1着賞金が日本最高額の3億円となるジャパンCだが、今や日本競馬を代表する国際競走としての存在意義は「地に落ちている」と述べても過言ではないだろう。
昨年こそフランス馬のウェイトゥパリスが何とか参戦に至ったが、一昨年は史上初の外国馬出走ゼロ……。10月に米国で開催されるブリーダーズC、12月の香港国際競走に挟まれる格好で、一人負けのような状況だ。
この状況は、JRAにとっても小さくない懸念材料になっており、昨年には問題視されていた輸入検疫の複雑さを解消するため直接、東京競馬場に入厩できる検疫施設の建設を発表。すでに今年4月から着工されている。国際・競走担当の臼田雅弘理事によれば「2022年から使えれば」とのことだ。
その上でこの日、JRAはジャパンCウィークに2勝クラスと3勝クラスを2鞍ずつ計4鞍の国際競走を新設することを発表。秋競馬の番組が決まる8月1日にも正式に決定される見込みだ。
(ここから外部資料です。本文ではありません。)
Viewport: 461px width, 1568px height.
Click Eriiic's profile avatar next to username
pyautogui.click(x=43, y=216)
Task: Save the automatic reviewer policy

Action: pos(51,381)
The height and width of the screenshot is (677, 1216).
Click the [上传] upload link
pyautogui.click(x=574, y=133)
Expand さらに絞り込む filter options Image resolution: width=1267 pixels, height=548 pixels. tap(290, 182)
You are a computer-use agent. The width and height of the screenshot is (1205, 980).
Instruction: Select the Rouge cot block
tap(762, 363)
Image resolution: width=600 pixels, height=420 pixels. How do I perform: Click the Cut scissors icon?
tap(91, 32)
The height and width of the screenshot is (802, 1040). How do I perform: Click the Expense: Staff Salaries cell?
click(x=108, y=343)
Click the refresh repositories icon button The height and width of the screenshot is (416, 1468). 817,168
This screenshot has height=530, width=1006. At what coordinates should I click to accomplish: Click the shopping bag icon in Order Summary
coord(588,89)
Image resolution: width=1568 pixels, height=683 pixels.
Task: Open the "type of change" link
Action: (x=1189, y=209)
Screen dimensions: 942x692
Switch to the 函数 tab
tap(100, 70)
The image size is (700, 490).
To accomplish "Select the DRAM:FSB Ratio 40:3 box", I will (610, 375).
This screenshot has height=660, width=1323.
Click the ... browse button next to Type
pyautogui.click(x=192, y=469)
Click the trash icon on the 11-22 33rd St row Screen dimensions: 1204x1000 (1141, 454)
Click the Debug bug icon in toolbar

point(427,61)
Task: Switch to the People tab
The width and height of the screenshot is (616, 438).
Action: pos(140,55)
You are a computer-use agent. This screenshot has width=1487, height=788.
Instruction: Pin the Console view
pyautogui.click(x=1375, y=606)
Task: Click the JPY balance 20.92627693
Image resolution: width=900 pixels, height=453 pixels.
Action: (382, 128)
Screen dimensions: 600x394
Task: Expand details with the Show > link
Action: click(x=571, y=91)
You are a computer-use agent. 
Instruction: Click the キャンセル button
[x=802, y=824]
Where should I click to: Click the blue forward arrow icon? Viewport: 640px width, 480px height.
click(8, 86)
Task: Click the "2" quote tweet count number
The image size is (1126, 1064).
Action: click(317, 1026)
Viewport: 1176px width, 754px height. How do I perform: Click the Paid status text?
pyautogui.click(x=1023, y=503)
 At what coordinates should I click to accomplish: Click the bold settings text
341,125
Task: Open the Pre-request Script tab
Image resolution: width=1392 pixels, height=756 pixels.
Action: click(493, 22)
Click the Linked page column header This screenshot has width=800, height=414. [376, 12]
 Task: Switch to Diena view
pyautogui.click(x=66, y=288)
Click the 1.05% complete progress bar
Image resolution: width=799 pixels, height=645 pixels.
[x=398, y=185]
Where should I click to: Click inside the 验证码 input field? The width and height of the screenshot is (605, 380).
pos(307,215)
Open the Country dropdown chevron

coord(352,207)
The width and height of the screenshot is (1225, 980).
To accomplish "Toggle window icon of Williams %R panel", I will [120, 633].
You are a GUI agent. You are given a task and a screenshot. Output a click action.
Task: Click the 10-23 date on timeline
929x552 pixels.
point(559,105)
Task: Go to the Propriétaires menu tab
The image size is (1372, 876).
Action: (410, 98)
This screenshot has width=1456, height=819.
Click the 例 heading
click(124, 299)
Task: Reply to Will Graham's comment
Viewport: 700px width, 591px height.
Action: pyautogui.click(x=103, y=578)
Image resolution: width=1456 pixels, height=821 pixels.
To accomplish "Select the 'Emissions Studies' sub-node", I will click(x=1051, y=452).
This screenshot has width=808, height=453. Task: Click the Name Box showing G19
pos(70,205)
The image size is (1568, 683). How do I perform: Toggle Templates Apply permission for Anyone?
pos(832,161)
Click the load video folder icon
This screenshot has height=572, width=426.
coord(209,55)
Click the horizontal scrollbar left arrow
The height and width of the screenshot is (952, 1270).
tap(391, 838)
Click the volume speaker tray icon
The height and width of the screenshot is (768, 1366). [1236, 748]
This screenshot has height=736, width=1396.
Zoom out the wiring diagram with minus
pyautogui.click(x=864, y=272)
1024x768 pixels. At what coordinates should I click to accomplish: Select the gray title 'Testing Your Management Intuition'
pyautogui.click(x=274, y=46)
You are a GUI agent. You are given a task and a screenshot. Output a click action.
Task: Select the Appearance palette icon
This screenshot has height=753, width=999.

この結果、外国馬の出走枠を増やすことで、来日する海外の陣営は帯同馬もレースを使いやすくなる。環境面を整え、ジャパンCへの外国馬出走を促すことが最大の狙いだ。日本最大の国際競走の復活へ、有効な試みであることは間違いないだろう。
だが、これで劇的な改善を見込むことは難しいようだ。
「ジャパンCの外国馬出走問題はJRAにとって長年の課題で、これまでも賞金の増額など、様々な手を打ってきました。そういった中で東京競馬場に直接入厩できる検疫施設の建設や、今回の国際競走の増設は『いよいよJRAが本腰を入れ始めた』といえるほど画期的な施策だと思います。
ただ、そもそも根本的な問題は海外馬が、ジャパンCでまったく活躍できなくなったことではないでしょうか。そこが解決されない限り、いくらレースの賞金を上積みしても意味がないですし、環境面を整えても大きなセールスポイントにはならないと思います」(競馬記者)
実際に、近年のジャパンCにおける外国馬が馬券圏内(3着以内)に好走したのは、2006年のウィジャボード(3着)が最後。2006年以降で掲示板(5着以内)まで広げても2009年のコンデュイット(4着)、2017年のアイダホ(5着)が増えるだけ。
ここまで絶望的では、ジャパンCを選択肢にする海外陣営が少数派になることも当然だろう。